EX-VIVO 3-DIMENSIONAL MODELS OF POST-SURGICAL RESIDUAL DISEASE IN HUMAN GLIOBLASTOMA

Abstract Translation of novel therapies for glioblastoma from laboratory to clinical trials has relied heavily on cells derived from within patient tumours. However, it is clear from over 40 years of limited improvement in survival rates, that the traditional paradigm of 2-dimensional in-vitro studies using these cells followed by implantation into mouse models poorly predicts the treatment response of glioblastoma cells left behind after surgery in patients.
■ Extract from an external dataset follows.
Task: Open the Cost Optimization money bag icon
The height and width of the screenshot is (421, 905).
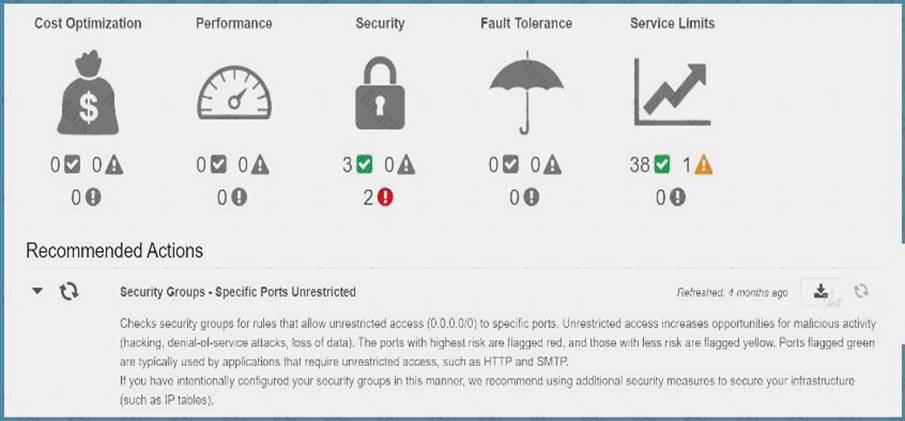Action: [88, 93]
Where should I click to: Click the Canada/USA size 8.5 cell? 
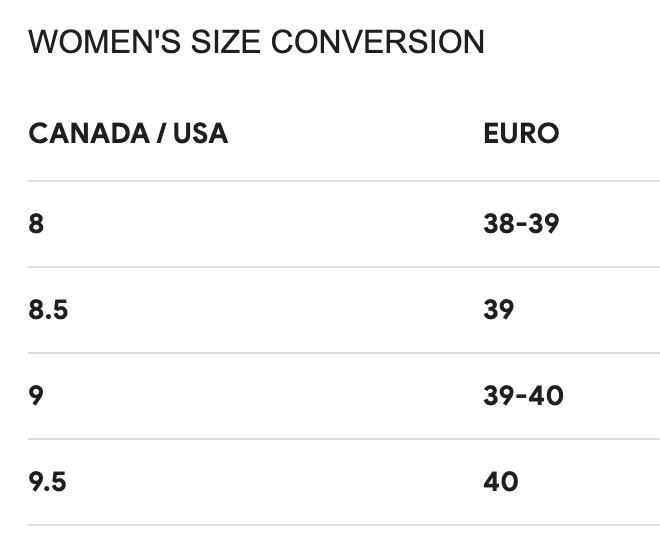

Additionally, recent increases in the number of new therapies requiring pre-clinical evaluation emphasise a need to apply disease models that faithfully and efficiently reproduce biological features of post-surgical residual glioblastoma in patients. Dependent on the anatomical considerations of individual cases, surgical resection occasionally provides an en-bloc specimen (e.g. partial lobectomy), which includes portions of infiltrated brain that would not otherwise be resected. Such specimens provide crucial material to model and understand residual (typically left behind) disease in glioblastoma. Using such specimens, we have developed a pragmatic methodology to liberate glioblastoma stem cells (GSC) from the tumour core and adjacent infiltrated brain to model resected and residual disease, respectively. Imperative considerations include careful patient selection and intraoperative clinical-academic collaboration, with immediate ex-vivo hemi-section and processing of suitable specimens. Initial biological characterisation of our resected and residual models reveals numerous divergent properties including morphological differences and elevated stem cell marker expression in residual models (p=0.0021). Importantly, although GSC within recently derived 2-dimensional residual disease models are frequently too migratory to reliably form discrete colonies, we are able to perform robust clonogenic survival studies using the same GSC within a novel customised 3-dimensional scaffold-based architecture (3.4-fold greater clonogenic potential, p=0.0010). In conclusion, we believe that our models provide a biologically relevant and cost-effective tool to investigate the nuances of residual glioblastoma and assess the potential of therapies to tackle disease normally left behind following surgery in patients.